Records to use:

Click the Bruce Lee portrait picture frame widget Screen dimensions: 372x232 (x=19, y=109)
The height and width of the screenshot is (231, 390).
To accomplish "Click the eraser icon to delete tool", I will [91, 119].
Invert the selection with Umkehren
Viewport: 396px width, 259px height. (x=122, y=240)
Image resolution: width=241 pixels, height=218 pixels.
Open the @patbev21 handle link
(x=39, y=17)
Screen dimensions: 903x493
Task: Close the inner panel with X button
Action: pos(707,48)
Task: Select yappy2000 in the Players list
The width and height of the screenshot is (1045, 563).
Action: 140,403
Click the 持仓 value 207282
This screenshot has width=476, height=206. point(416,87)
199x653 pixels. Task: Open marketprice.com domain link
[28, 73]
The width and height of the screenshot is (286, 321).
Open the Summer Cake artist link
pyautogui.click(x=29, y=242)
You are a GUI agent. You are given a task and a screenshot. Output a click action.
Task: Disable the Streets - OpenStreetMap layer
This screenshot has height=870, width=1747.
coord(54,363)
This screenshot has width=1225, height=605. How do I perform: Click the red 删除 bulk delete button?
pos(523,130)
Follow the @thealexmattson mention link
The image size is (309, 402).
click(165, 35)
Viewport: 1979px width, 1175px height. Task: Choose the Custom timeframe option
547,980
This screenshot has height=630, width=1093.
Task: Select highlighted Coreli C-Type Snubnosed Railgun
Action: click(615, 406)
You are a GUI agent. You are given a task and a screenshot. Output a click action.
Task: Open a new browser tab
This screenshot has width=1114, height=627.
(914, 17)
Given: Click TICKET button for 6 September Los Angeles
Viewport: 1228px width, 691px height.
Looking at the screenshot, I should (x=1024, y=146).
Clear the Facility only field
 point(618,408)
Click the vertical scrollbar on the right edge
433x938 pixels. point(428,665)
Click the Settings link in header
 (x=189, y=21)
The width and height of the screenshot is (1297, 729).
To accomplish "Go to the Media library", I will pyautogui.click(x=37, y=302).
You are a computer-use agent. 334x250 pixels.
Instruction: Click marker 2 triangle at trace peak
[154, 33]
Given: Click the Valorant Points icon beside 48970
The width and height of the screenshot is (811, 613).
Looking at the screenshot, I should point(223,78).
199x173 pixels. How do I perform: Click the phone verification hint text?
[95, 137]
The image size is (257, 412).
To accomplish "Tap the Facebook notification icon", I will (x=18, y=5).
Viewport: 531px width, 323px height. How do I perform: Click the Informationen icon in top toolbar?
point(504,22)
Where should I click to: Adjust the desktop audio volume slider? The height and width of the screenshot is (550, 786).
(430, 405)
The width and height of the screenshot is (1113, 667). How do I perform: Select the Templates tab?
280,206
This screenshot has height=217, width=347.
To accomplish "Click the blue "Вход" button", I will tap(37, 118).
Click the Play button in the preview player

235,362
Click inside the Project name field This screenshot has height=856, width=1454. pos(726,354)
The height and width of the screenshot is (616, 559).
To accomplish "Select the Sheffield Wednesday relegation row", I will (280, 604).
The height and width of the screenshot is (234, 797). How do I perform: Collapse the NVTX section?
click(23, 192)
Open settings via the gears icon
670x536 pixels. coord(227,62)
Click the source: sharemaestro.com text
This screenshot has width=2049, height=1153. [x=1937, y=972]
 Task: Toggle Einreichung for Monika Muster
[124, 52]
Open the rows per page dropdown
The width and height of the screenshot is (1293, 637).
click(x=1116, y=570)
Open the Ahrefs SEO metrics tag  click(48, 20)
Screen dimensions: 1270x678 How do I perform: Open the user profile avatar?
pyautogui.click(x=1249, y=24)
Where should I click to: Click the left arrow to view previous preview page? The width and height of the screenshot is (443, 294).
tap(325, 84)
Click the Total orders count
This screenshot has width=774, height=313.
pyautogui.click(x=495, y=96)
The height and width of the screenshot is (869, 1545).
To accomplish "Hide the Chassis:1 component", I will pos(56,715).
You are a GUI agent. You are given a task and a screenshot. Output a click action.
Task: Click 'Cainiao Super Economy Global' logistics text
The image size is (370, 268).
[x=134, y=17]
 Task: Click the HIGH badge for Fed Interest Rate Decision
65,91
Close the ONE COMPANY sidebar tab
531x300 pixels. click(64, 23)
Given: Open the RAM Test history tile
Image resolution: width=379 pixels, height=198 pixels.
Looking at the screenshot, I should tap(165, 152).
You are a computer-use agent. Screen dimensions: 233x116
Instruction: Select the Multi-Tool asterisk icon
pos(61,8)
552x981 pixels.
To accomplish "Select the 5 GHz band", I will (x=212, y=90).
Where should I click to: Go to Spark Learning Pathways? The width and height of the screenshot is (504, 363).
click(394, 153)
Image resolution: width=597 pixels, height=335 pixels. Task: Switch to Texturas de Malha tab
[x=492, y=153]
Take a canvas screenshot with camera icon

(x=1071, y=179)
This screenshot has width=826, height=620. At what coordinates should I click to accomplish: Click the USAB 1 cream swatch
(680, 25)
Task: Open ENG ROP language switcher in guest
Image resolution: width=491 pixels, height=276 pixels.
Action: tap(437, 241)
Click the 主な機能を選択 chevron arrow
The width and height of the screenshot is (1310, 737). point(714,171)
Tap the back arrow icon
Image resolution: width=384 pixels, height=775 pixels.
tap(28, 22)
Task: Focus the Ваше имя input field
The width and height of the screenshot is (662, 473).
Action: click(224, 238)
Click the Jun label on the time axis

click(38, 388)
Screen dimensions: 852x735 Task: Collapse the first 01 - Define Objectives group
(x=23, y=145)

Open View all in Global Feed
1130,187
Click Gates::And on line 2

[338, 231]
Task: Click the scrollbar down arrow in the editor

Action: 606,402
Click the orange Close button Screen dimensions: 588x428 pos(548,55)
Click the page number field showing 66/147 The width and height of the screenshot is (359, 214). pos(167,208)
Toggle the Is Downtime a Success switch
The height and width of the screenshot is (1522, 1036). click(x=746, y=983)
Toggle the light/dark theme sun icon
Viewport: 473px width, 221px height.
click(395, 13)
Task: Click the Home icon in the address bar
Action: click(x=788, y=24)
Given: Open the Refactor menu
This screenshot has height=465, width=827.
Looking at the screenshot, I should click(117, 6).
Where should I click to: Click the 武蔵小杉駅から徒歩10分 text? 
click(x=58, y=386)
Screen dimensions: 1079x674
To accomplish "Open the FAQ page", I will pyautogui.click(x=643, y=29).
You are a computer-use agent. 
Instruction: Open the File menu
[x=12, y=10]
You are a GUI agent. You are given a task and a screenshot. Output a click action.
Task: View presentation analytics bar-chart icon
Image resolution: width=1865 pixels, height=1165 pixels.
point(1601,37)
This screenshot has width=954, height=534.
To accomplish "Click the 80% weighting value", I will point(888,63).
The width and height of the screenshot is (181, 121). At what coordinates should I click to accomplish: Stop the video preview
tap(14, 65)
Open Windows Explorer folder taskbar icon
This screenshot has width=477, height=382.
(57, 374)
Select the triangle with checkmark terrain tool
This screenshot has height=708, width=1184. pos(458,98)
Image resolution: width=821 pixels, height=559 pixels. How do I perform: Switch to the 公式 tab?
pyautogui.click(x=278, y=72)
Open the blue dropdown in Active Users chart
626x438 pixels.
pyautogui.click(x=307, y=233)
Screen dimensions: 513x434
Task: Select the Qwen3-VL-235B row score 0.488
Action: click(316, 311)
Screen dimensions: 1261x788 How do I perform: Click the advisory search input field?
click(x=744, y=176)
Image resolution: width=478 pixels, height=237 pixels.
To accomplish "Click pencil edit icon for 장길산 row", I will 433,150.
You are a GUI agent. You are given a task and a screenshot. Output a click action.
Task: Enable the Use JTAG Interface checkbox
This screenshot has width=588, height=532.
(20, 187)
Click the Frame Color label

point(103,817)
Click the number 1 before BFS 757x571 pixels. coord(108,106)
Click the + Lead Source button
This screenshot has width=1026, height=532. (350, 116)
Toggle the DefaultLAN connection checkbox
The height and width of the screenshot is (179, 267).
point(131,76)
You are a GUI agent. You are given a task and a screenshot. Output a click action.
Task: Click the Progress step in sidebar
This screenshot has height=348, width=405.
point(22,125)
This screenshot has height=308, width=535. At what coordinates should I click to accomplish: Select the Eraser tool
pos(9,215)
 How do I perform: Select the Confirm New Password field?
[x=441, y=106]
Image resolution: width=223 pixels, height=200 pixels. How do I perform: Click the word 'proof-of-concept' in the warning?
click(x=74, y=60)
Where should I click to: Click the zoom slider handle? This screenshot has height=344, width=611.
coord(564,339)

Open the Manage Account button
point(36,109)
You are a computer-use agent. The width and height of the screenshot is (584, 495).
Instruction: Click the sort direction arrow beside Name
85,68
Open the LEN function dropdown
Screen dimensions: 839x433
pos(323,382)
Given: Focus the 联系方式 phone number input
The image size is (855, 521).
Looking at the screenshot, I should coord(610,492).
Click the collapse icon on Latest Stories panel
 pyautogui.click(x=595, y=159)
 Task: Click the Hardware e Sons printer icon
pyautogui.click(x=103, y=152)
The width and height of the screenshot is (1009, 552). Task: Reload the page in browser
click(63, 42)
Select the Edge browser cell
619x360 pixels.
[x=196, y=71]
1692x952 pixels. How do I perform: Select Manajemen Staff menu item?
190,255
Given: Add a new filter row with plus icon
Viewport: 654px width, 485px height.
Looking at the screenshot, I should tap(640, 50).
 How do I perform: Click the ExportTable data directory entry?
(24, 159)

Exercise aim: Reproduce the data verbatim, everything from the line containing "This screenshot has width=1225, height=605." down to the line containing "click(165, 35)", both of those lines included.

The completed task:
This screenshot has width=1225, height=605. How do I perform: Click the red 删除 bulk delete button?
pos(523,130)
Follow the @thealexmattson mention link
The image size is (309, 402).
click(165, 35)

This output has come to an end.